"No one knows what they're doing." Some perspective...what do you think?
😃 The two brothers who started Life is Good sold t-shirts out of their trunk for five years before one simple design changed it all.
☕ Howard Schultz went to 242 investors to raise $1.6M to get his coffee business off the ground - almost every one said no.
👩🎤Lady Gaga was dropped by Def Jam Records after only three months.
🍫 Milton Hershey's first two chocolate companies went bankrupt.
🪧 I recently met two guys that grew a $40M sign company and admitted to having no idea how it all really happened and that it couldn't be repeated.
The point gets proven to me again and again.
No one knows what they're doing. 🤷♂️
On both sides of a relationship or transaction - there is no plan, until it (actually) happens.
Along the way, we will be wrong and things are going to break. Maybe even fail completely. It's part of the creative process. Creation and recreation. Birth and Rebirth.
The frustration and pain of these failures restarts can push us in one of two directions. Do you love what you're trying to create enough to persist?
So, we look for a formula in business.
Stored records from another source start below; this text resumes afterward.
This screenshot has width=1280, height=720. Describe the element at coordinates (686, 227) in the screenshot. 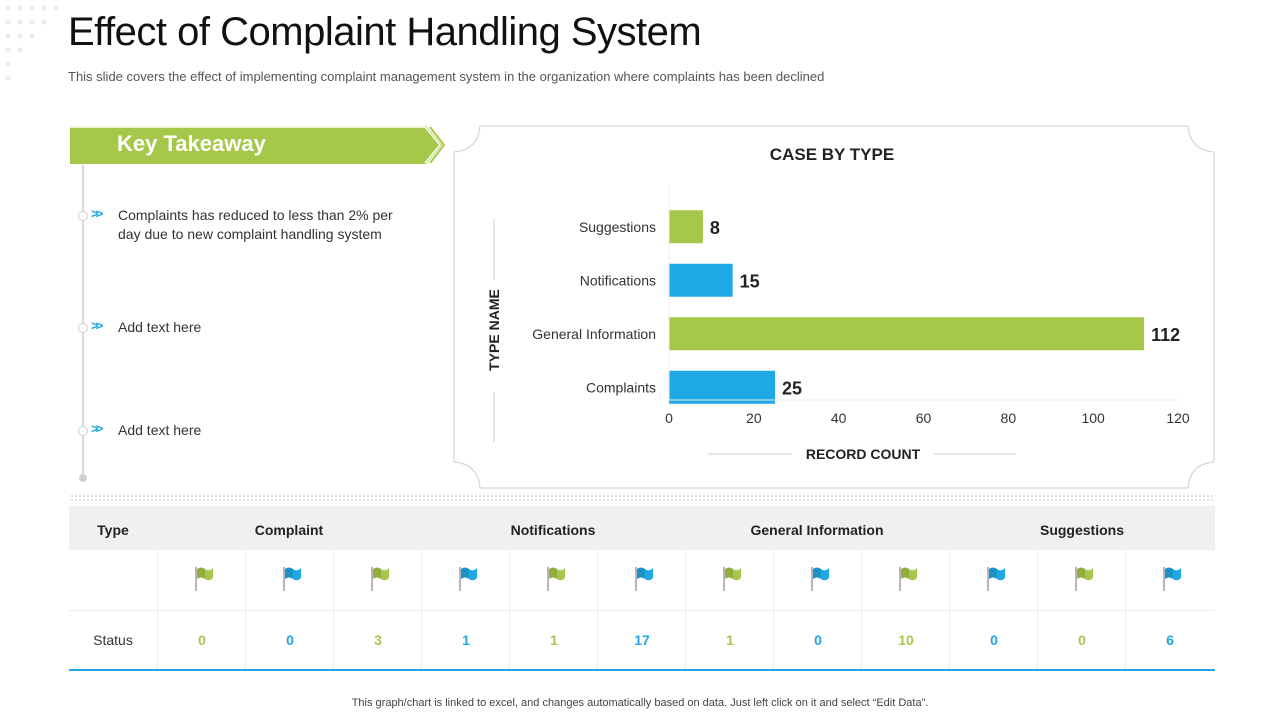

I see `bar-suggestions` at that location.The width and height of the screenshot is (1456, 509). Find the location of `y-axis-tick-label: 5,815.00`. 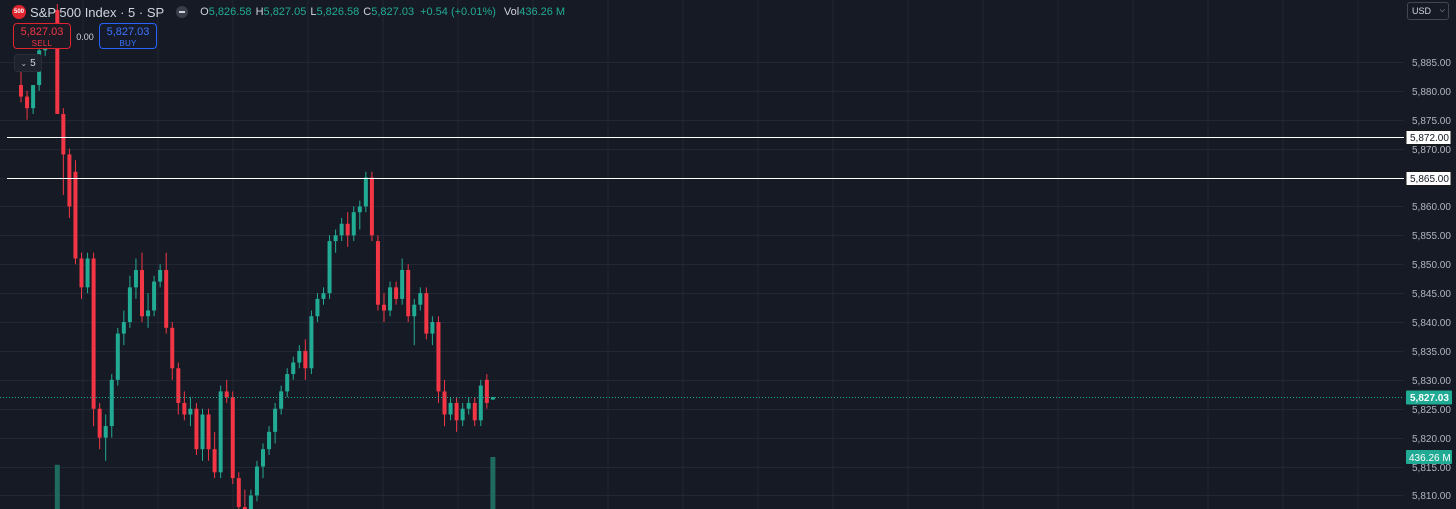

y-axis-tick-label: 5,815.00 is located at coordinates (1432, 468).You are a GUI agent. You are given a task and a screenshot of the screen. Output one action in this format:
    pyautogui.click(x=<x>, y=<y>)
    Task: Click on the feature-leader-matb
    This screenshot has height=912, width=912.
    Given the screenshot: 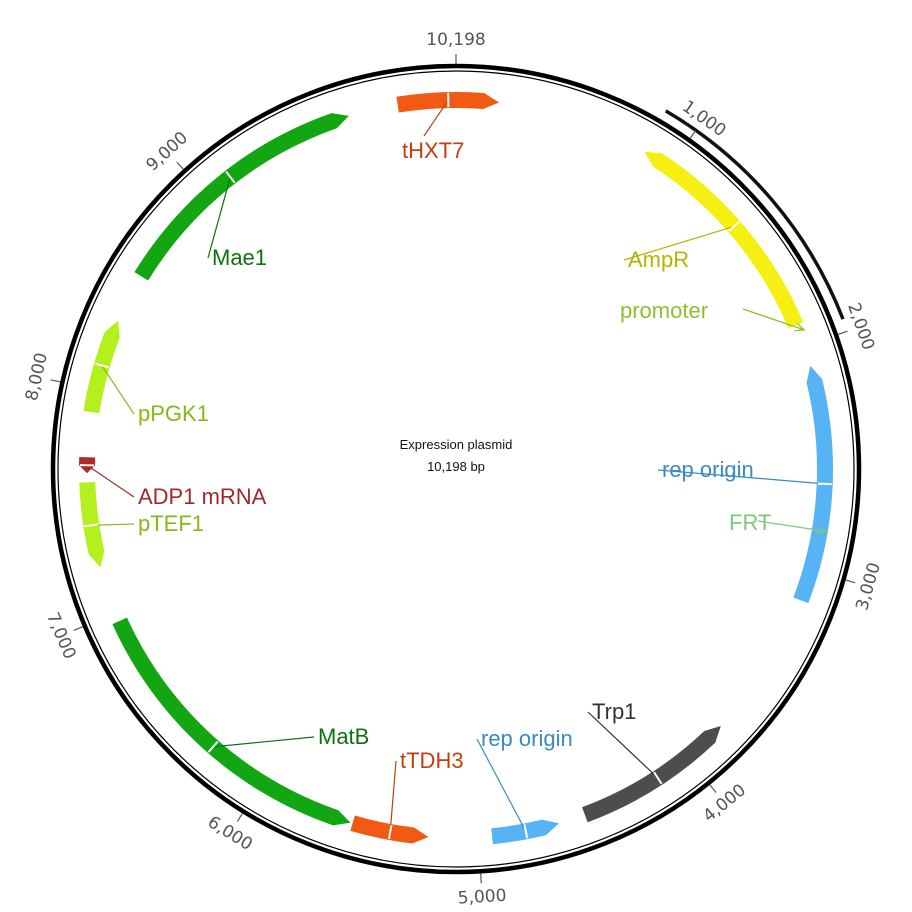 What is the action you would take?
    pyautogui.click(x=264, y=742)
    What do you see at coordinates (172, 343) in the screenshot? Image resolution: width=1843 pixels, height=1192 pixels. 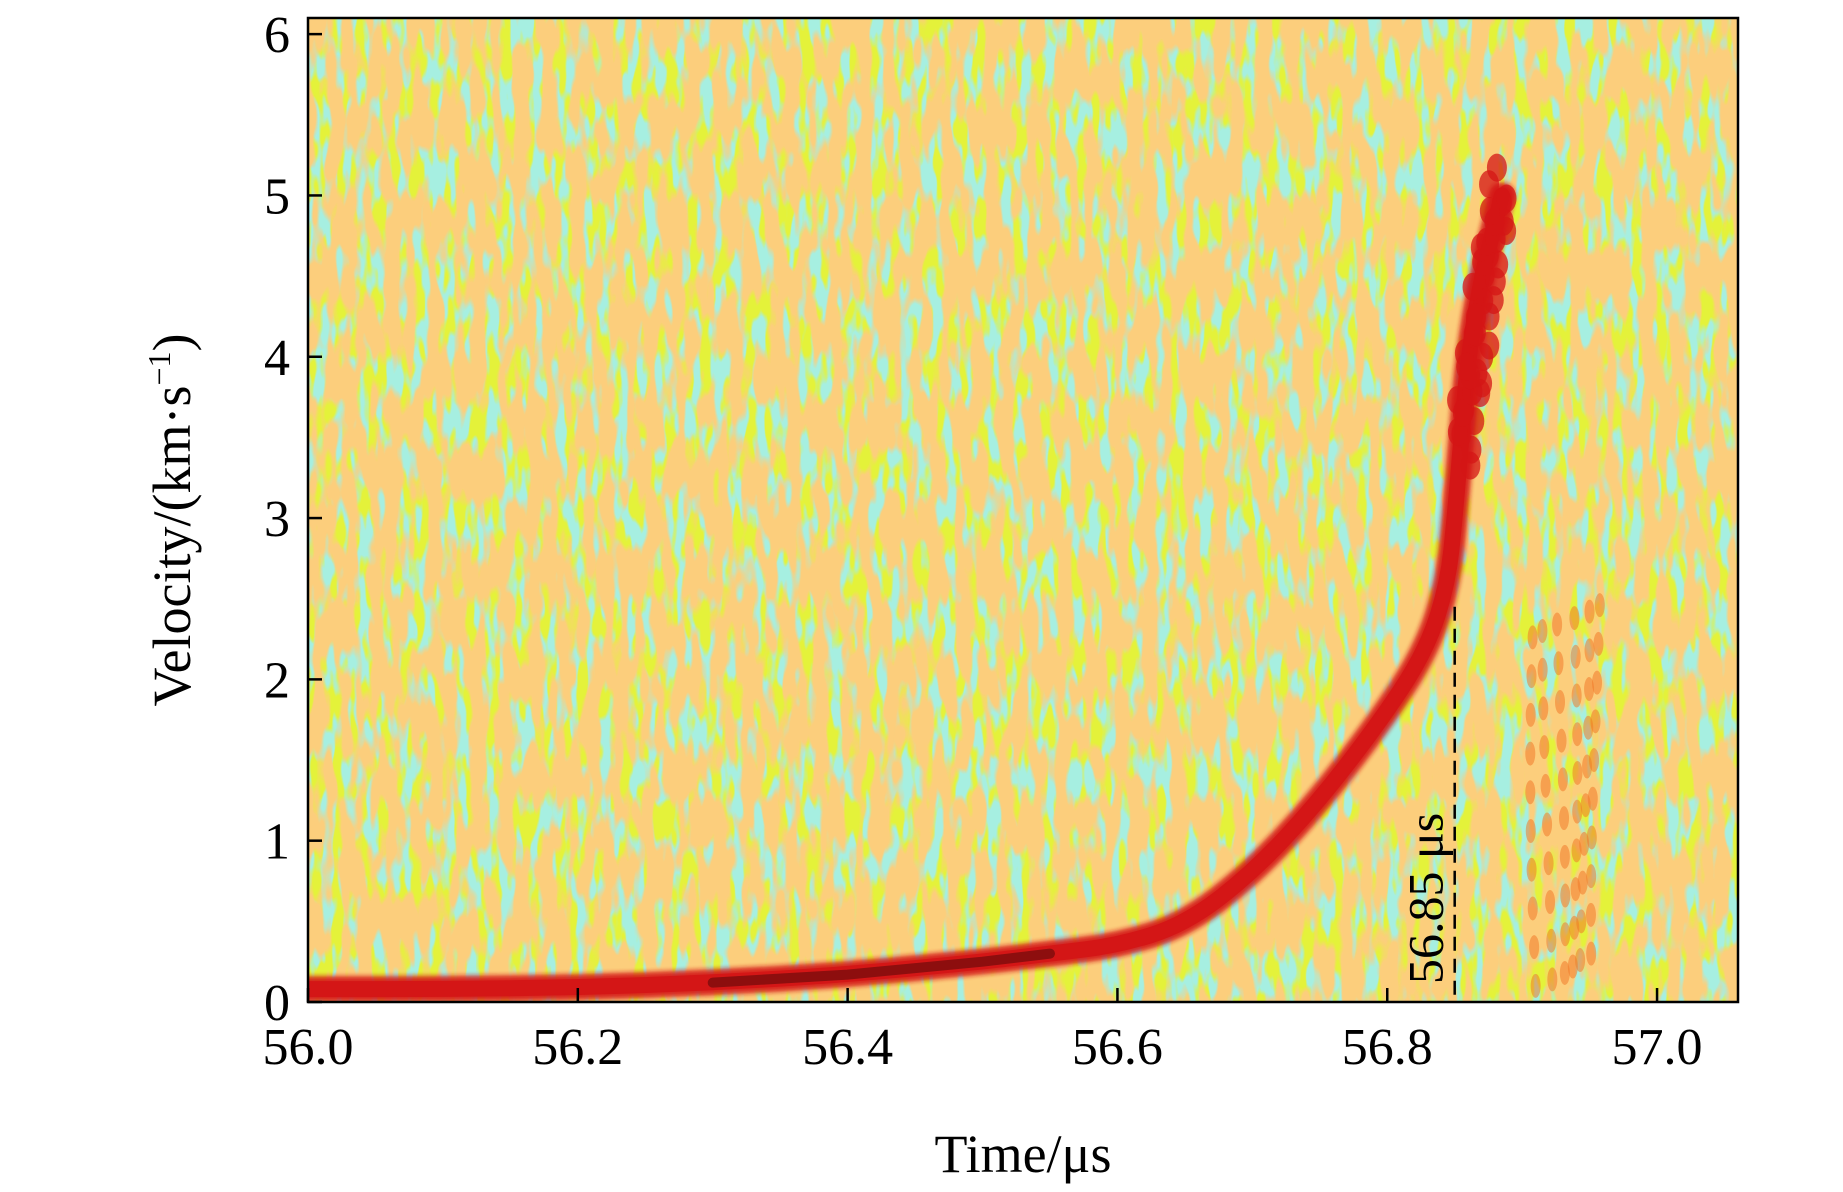 I see `y-axis-title-close: )` at bounding box center [172, 343].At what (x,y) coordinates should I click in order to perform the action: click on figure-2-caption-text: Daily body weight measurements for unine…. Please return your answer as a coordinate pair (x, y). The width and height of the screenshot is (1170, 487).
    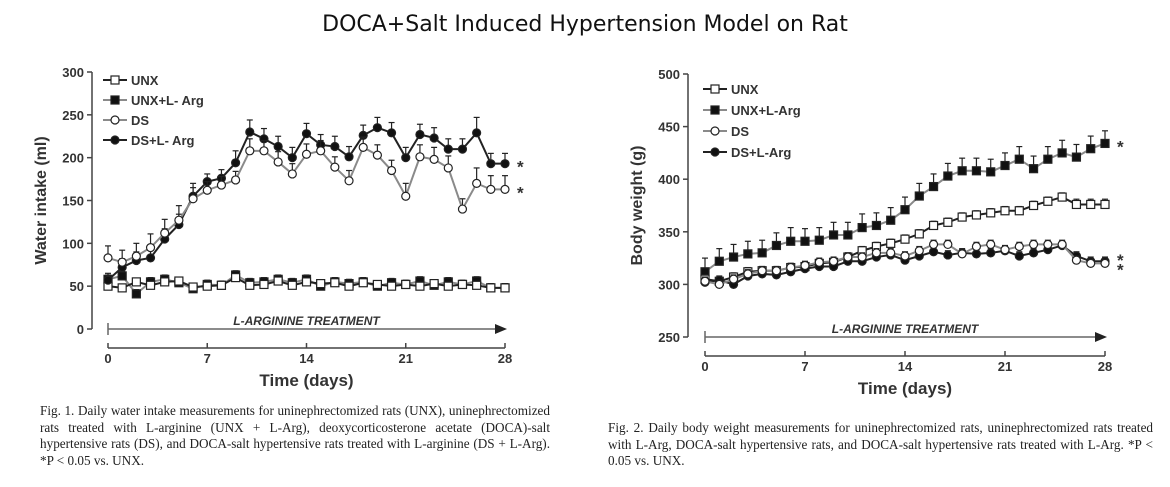
    Looking at the image, I should click on (881, 444).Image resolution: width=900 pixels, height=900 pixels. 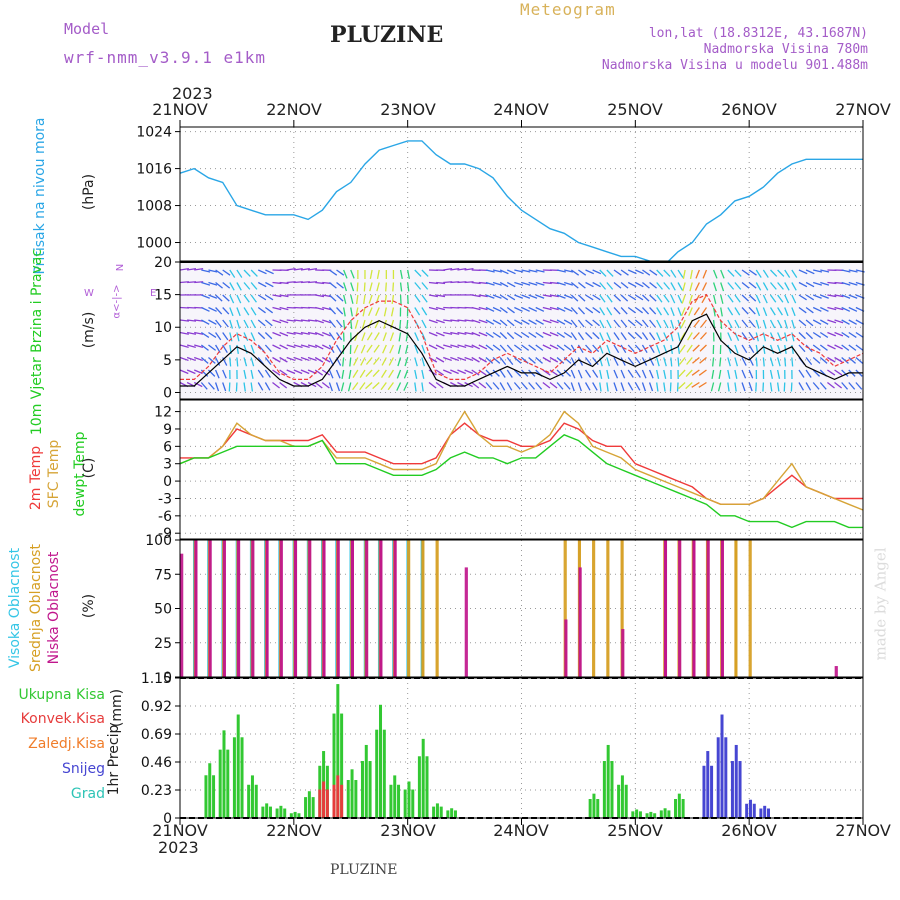 I want to click on ytick-label: 9, so click(x=168, y=430).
A recipe for success.
Your great idea is born. Scaffolding and systems are built. SOPs documented.
But business recipes also involve two tricky factors - specific market timing and humans, who are insanely alike yet terribly different.
Despite the unpredictabilities, all those T-shirts, Coffees, Chocolates, Music (and Signs) have created immeasurable joy (and clarity) for billions of people. And yes, generated billions in revenue.
The recipe I see?
1. Refusing to give up was the better choice.
2. Find people that are your kind of crazy (employees, partners, and clients).
3. True conviction and love for your creation - sells.
While we're working on our own recipes, keep compassion for our fellow creators and never give away your own power in the pursuit of a smooth ride.